Die Messung der Temperaturen auf der inneren Wandoberfläche erfolgt mit der Wärmebildkamera. Im prinzip wird mit der Kamera Wärmestrahlung, die auf die Optik der Kamera  trift, digital verarbeitet und in ein Wärmebild umgewandelt. Um Messabweichungen zu minimieren, wird vor der eigentlichen Messung zusätzlich die Hintergrundstrahlung des Umfeldes bestimmt. Die interne Software der Kamera rechnet die durch Hintergrundstrahlung auftretende Messabweichung heraus.

Von dem zu untersuchenden Bereich wird ein Wärmebild angefertigt. Die Temperaturskalen der Kamera stellt man im oberen Bereich etwas höher als die maximale Temperatur- und im unteren Bereich etwas niedriger als die minimale Temperatur ein. Somit wird ein subjektiver Eindruck in Bezug auf die Bewertung verringert

    
Das Wärmebild mit Tepmeraturskala und das dazugehörige Digitalbild

 

Die Auswertung:

Mit Hilfe zusätzlicher PC-Software lassen sich die Wärmebilder nachträglich anlalysieren.

Es wird eine Matrix von Temperaturpunkten auf die Wandoberfläche gelegt.


Das Wärmebild mit der Temperaturmatrix

Jedem Messpunkt wird eine Temperatur zugeordnet. Durch die vorherige Bestimmung der Aussenluft- und Innenraumtemperatur kann für die einzelnen Oberflächentemperaturen der Wärmedurchgang oder fachlich, der Wärmedurchgangskoeffizient bestimmt werden. Dieser beschreibt welche Menge an Wärme durch einen festen Körper in Abhängigkeit der Temperaturdifferenz  hindurch geht. Die Einheit ist: Watt / (Quadratmeter mal Kelvin).

 
Der Wärmedurchgang als Kurve dargestellt

Der Wärmedurchgang der zu untersuchenden Wand (hier 36 cm Wanddicke) sollte bei U = 0,8 W/(m² K) liegen.

 

Weitergehende Untersuchungen:

Wenn sich warmfeuchte Luft im Inneren eines Wohnraumes an einer kalten Wandoberfläche abkühlt tritt ein Tauwasserbelag auf, der sogenannte Taupunkt wird unterschritten. Mit dem Absinken der Oberflächentemperatur steigt der Wassergehalt in der Oberflächenzone an. Versuche zeigen, dass Schimmelbefall dann eintritt, wenn wenigstens vier Wochen lang eine relative Luftfeuchte von mindestens 80 % geherrscht hat. Tauwasserbildung bzw. Schimmelbefall treten zuerst an den raumseitigen Oberflächen von Wärmebrücken auf, weil dort die geringsten Temperaturen vorliegen.
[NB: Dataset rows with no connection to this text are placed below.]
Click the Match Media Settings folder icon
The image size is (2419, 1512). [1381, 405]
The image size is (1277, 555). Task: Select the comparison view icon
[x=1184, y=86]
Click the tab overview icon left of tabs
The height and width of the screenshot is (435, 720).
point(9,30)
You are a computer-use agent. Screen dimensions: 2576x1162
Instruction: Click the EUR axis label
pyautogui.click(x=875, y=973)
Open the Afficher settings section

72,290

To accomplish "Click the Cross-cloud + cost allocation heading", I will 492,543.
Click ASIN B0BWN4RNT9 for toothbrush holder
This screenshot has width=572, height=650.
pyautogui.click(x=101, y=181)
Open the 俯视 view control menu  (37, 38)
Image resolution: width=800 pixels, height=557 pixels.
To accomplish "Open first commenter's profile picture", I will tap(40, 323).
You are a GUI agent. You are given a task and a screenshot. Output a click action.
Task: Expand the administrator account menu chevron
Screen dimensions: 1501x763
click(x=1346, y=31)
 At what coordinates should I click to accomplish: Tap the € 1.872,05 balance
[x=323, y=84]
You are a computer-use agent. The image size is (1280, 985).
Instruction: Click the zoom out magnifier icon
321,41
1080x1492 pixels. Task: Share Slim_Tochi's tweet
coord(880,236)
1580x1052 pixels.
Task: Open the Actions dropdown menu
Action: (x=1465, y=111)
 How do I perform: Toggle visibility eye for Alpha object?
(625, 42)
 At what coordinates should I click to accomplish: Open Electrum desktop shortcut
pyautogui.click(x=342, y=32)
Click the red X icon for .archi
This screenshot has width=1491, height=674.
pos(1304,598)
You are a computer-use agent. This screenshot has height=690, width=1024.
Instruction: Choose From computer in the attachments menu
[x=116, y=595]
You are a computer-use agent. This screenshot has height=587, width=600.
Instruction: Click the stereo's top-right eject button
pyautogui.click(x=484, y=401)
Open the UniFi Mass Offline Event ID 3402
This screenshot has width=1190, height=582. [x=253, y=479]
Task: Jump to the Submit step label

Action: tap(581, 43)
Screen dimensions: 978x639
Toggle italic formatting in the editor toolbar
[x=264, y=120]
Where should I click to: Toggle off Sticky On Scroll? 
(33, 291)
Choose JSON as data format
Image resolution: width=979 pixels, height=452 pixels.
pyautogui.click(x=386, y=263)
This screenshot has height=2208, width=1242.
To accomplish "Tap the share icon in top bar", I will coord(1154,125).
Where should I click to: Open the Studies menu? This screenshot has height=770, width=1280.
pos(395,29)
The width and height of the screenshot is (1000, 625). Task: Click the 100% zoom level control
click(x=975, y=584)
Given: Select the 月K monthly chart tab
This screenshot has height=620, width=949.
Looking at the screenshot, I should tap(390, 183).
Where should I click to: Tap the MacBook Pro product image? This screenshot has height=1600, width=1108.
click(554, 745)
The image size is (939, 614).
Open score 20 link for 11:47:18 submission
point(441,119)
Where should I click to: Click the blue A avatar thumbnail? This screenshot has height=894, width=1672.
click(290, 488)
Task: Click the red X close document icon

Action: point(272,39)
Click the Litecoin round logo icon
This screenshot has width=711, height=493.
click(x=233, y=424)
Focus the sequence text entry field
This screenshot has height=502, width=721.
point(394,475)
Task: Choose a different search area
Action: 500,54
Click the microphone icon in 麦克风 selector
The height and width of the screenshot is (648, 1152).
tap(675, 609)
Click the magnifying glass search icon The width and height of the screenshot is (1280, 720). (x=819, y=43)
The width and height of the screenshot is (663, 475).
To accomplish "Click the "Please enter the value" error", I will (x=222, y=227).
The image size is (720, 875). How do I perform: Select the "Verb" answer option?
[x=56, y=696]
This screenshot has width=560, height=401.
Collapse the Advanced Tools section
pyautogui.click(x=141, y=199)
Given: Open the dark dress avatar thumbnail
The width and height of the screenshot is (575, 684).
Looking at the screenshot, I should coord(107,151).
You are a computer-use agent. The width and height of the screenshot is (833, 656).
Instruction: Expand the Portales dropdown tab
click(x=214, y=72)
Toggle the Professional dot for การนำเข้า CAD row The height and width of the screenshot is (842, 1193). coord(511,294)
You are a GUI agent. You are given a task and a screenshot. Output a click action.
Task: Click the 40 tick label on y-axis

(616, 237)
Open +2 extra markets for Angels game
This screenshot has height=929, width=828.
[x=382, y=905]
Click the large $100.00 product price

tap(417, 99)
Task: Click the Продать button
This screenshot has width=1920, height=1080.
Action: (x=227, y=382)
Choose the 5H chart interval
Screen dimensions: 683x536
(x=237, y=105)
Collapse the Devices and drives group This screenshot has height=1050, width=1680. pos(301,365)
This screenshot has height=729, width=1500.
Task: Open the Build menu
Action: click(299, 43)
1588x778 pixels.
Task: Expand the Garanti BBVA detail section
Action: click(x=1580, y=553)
Im üblichen Wohnungbau ist die Forderung das der Temperaturfaktor f Rsi ≥ 0,7 betragen muss.

Die zur Berechnung erforderlichen Temperaturwerte wurden schon bei der Wärmebrückenbestimmung aufgenommen. Daher erfolgt im Zuge der Untersuchung auch gleich die Ermittlung des Temperaturfaktors f Rsi.

Mit Hilfe von PC-Software lässt sich auch der kälteste Bereich im aufgenommenen Wärmebild ermitteln. Der Messpunkt CS1 (im Wärmebild blau gekennzeichnet) wurde mit 15,2 °C ermittelt. Der U-Wert zu diesem Punkt ist U = 1,37 W/(m² K). Durch die Berechnung des Temperaturfaktors f Rsi ≥ 0,7 mit den vorhandenen Werten kann festgestellt werden, dass sich im kältesten Punkt im Messbereich ein Wert von f Rsi = 0,82 ≥ 0,7 ergibt. Hieraus folgt, dass in diesem Bereich keine Tauwasserbildung bzw. Schimmelbefall zu erwarten ist.